O'Grady died at Sacred Heart Hospice in Darlinghurst on 18 January 2015. His long-term partner, Murray Ward, had died in 1994. O'Grady's contribution to public life was commemorated by the Federal Member for Newcastle, Sharon Claydon, in a constituency statement on 23 February 2015, noting:
As an MLC, Paul was fearless in his pursuit of social justice and a positive agenda for change. His inaugural speech touched on many issues that he was passionate about: Aboriginal land rights, censorship, drug law reform, workers rights, policing, public housing, prison reform and the legalisation of brothels. He pursued these issues and many others in his eight years in parliament, facing inequalities and discrimination front on, wherever and whenever he found them. There was no better friend than Paul O'Grady. He was warm, generous and compassionate with a wicked sense of humour. His irreverent approach to life and steadfast commitment to living life with integrity meant that you rarely forgot your encounters with Paul.

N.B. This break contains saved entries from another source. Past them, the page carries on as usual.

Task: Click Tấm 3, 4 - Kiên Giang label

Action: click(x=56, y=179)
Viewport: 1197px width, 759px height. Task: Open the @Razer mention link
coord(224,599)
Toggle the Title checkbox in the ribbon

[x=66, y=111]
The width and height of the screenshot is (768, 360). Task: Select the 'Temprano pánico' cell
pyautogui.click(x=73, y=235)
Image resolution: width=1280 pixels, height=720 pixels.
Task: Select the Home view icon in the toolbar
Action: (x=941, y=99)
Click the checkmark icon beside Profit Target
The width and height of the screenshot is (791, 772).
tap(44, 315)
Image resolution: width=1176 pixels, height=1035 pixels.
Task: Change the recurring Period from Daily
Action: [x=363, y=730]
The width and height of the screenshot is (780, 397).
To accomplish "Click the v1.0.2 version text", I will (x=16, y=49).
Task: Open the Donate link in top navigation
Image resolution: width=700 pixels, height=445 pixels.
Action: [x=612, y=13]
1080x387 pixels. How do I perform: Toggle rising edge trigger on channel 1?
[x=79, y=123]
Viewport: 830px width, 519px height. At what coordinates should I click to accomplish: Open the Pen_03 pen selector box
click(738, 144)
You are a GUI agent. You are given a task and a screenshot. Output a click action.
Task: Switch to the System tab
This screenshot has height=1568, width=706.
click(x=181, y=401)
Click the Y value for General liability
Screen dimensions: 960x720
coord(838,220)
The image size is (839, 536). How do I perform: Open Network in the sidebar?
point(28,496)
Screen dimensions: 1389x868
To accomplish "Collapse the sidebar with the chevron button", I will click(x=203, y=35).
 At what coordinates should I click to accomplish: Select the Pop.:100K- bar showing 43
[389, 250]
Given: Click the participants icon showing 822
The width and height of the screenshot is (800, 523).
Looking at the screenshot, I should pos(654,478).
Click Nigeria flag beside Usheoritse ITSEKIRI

 Several years later, during the second reading debate on the Marriage Amendment (Definition and Religious Freedoms) Bill 2017, the Member for Grayndler, Anthony Albanese, also reflected on O'Grady and his role in the moves toward LGBT equality:
In June 1990, my courageous friend Paul O'Grady, a member of the New South Wales Legislative Council, came out as a gay man. He was most certainly not the first gay man elected to the New South Wales parliament, but it took until 1990 for someone to have the confidence to declare their sexuality openly. When I discussed this move with Paul, he said very clearly, 'I am who I am.' It was an act of courage that made it much easier for other people in the same circumstance as Paul to openly declare their sexuality.